Transformers consist of an encoder-decoder architecture:

Encoder: processes the input sequence, generating contextualized embeddings. Each encoder layer consists of self-attention and feed-forward networks. The encoder is designed to understand and capture the relationships between words, producing an enriched representation of the input.
Decoder: Generates the output sequence using encoded representations of the inputs using embeddings (like encoders) and previous outputs. The decoder attends to both its own previously generated tokens and the encoded input sequence, allowing for conditioned text generation.

Architecture Overview

Below you can see an illustration of the Transformer architecture (from the "attention is all you need" paper linked above):

The transformer architecture as shown in "Attention Is All You Need" paper.

Embeddings

Embeddings are dense vector representations of words or tokens that encode their semantic meaning. Each token in a sequence is mapped to a high-dimensional vector, capturing various linguistic relationships such as synonymy, analogy, and topic similarity.

For example, words that are semantically similar or contextually related tend to have similar embeddings. This is crucial for understanding language structures, as the embedding space captures these relationships and allows the model to make connections between words in different contexts.

In the Transformer architecture, the embeddings serve as the initial representation of the tokens before they are processed by the self-attention mechanism. These embeddings are often combined with the positional encodings, which provide the model with information about the position of each token within the sequence.

Together, embeddings and positional encodings enable the Transformer to process sequences in parallel while retaining both semantic meaning and the order of tokens.

Positional Encoding

As I said a few lines above, since the Transformers architecture is able to process words in parallel, positional encoding is used to retain the sequential order of tokens in a sequence. Without this encoding, the model would treat all tokens independently of their position in the sequence. The positional encoding is added to the token embeddings to provide the model with information about the position of each one of them in the sequence.

Position encoding is calculated using sinusoidal functions as reported in the paper "Attention Is All You Need" (Vaswani et al., 2017 [1]) in the "Positional Encoding" section. This choice guarantees that the positional encodings have a diverse set of frequencies (for long sequence length).

Self attention

Self-attention is the mechanism used in Transformer that enables each token in an input sequence to interact with every other token, allowing the model to learn dependencies between tokens, regardless of their position in the sequence.

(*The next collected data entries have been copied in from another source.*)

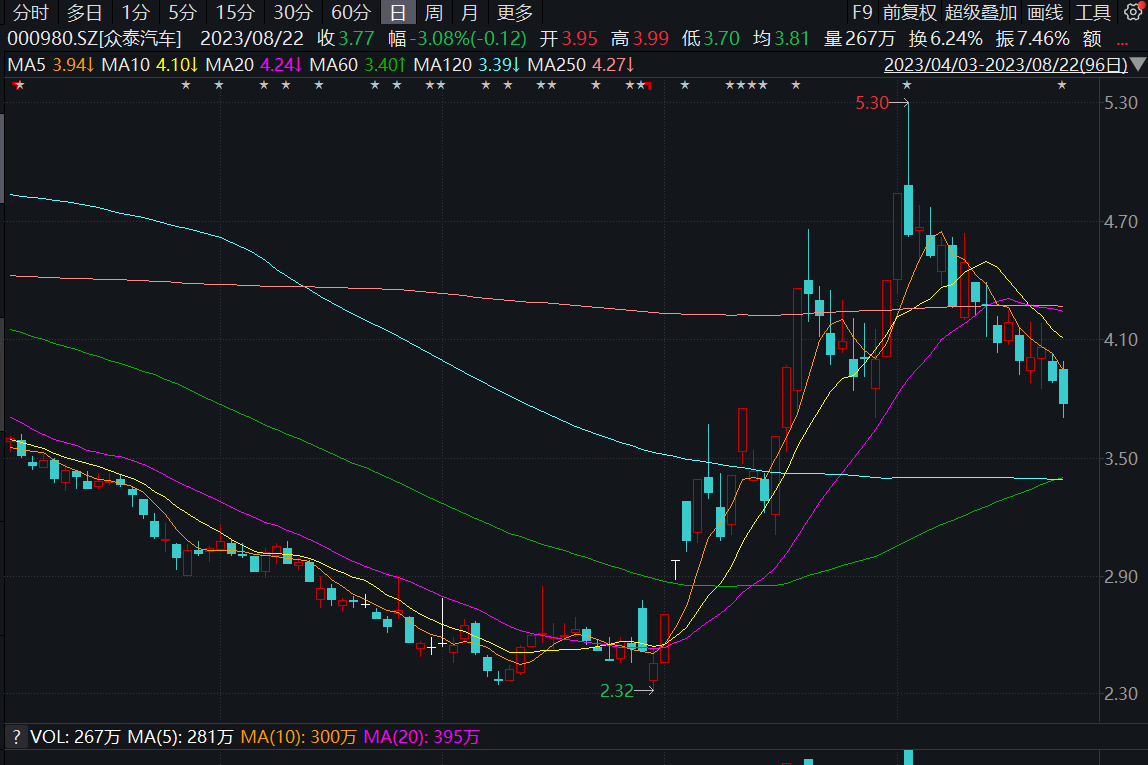The height and width of the screenshot is (765, 1148).
Task: Click the star event marker above the 5.30 peak
Action: [907, 85]
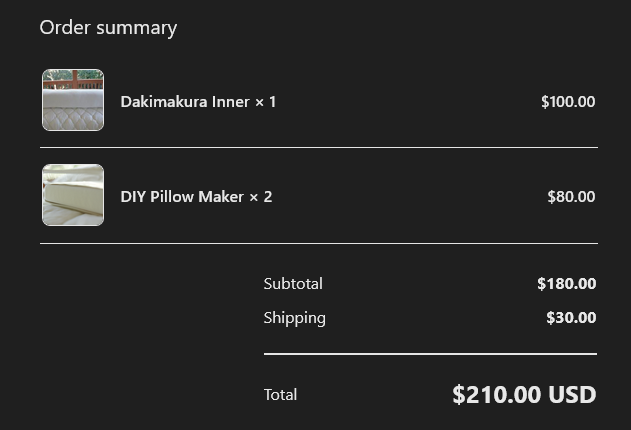This screenshot has height=430, width=631.
Task: Click the $180.00 subtotal amount
Action: point(567,284)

In self-attention, each token in the input sequence is transformed into three components: query (Q), key (K), and value (V). These components are derived from the input embeddings by multiplying them by learnable weight matrices. Learnable weight matrices are parameters in the model that are adjusted during training to optimize the model's ability to map the input tokens to meaningful query, key, and value representations. These matrices are learned based on the data the model is exposed to, enabling the model to adapt its attention mechanism.

So going into the details of each component [2]:

Query (Q): Represents the token that seeks information from other tokens.
Key (K): Represents the characteristics of each word.
Value (V): Represents the actual information of each word, like its meaning in the context of the sentence.

The core of self-attention involves computing a score to determine how much attention one token should give to another. This score is calculated by taking the dot product of the query and key vectors for each pair of tokens. These scores are then scaled by dividing by $(\sqrt{d_k})$ (where $(d_k)$ is the dimension of the key vector). This scaling helps to prevent the scores from becoming too large, which could lead to very small gradients during backpropagation, making learning difficult.

After scaling, the scores are passed through a softmax function, which normalizes them into a probability distribution. The attention scores represent attention patterns, which describe the model’s strategy for deciding how much focus (or attention) each token should give to other tokens. Different attention patterns help the model learn relationships in various ways, such as identifying direct associations or more abstract connections between tokens.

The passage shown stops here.